[[ Records shown open ]]
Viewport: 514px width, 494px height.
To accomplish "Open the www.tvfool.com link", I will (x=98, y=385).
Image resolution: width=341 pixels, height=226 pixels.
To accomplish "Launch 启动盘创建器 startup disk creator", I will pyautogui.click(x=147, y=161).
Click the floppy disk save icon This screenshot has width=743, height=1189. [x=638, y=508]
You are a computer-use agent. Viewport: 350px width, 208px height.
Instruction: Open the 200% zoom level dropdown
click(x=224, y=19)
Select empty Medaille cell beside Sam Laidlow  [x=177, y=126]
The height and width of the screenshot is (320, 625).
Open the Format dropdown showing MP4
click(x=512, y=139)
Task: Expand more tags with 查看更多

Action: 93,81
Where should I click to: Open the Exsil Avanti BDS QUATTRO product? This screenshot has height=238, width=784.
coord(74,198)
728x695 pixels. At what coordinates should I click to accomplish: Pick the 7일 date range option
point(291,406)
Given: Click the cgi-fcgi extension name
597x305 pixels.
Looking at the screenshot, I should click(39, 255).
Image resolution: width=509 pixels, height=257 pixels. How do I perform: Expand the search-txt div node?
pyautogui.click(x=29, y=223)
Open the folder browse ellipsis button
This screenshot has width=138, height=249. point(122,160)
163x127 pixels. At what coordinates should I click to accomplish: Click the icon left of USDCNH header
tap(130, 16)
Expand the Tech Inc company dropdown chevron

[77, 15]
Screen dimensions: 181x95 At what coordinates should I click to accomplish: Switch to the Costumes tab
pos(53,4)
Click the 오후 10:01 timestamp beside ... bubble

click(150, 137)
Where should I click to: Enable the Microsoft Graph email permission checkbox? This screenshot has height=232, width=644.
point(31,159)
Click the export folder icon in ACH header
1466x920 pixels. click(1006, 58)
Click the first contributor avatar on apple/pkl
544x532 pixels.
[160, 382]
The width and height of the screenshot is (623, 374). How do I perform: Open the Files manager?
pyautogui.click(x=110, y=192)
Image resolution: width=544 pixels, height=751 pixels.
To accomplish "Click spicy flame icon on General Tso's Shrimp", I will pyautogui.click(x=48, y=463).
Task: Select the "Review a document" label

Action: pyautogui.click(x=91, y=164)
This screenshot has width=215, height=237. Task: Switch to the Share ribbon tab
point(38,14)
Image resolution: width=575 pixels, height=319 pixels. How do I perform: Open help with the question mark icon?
[[ Records shown closed ]]
## Work order
Find the word "Viewport" in the material, then list each line that holds it.

## Output for this task
Viewport: 514px width, 494px height.
You are a computer-use agent. Viewport: 350px width, 208px height.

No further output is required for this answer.